For the first time that I can remember in a feature film, we see some new indigenous financial realities. There is obviously an unofficial hierarchy which watches the watchers, run by Chief Samson Ochoyo (Leonard George) and his son Clifford (Curtis Ahenakew). Vigilantism has never looked so innocent or cute on film.
David Keith, the third lead actor after Spader and Stefanson, is suitably menacing as the possessive and bigoted Deputy Sheriff, Ray DeCarlo. His BGA level is so high and tiresome that you feel not just relieved but actually happy when he is shot through the foot.

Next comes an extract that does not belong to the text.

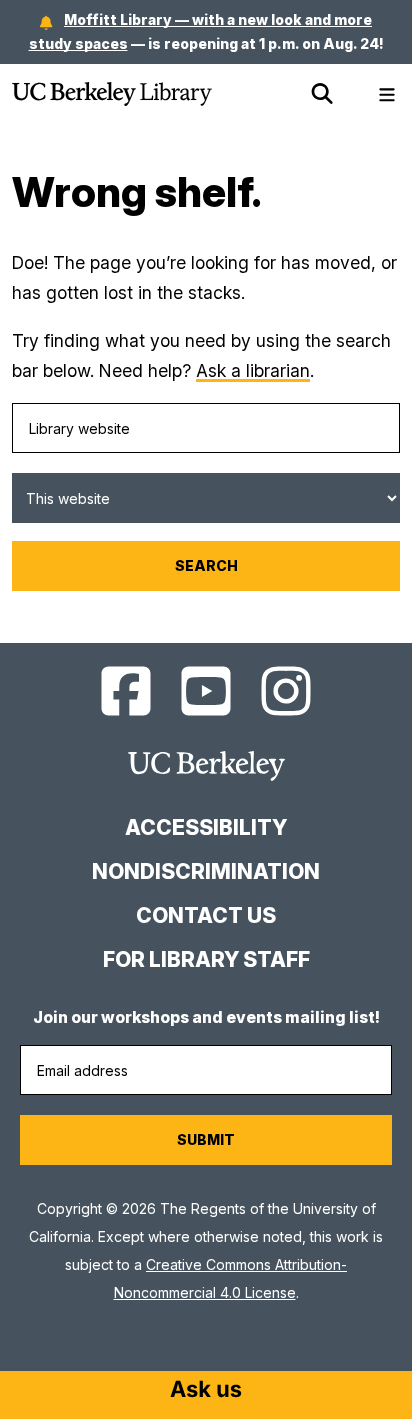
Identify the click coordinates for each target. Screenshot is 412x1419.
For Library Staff (206, 959)
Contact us (206, 915)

Since we have such a complete lack of interest in the three reputed leads, I am forced to wonder might the movie have not done better had it been conceived as a buddy movie (Spader and Livingston) instead of a ridiculous romance thriller that doesn't thrill. But I strongly suspect the fault is in the editing, because too much logic was also thrown out with the bathwater - how on earth did Kendall twig about the autoteller? Some crucial piece of logical continuity must have been cut. Either the editor pared back too far, or there never was enough actual story. Instead of some real background information about Parker's past, we got drug bust scenes that were doubled up and used as padding for the sake of "more excitement". In this case it's definitely a bad sign when the moviemaker feels the need to append "The End" to his film. Given that this movie is so very reminiscent of Fargo (1996), with similar production values and a similarly quirky but never to be underestimated cop, it's disappointing that The Stick Up only had a cinema release in London. Frances McDormand won an Oscar for essentially the same role as Kendall's here.
Rowdy Herrington gave us just too much disbelief to suspend, but Rick Kendall he can bring back anytime.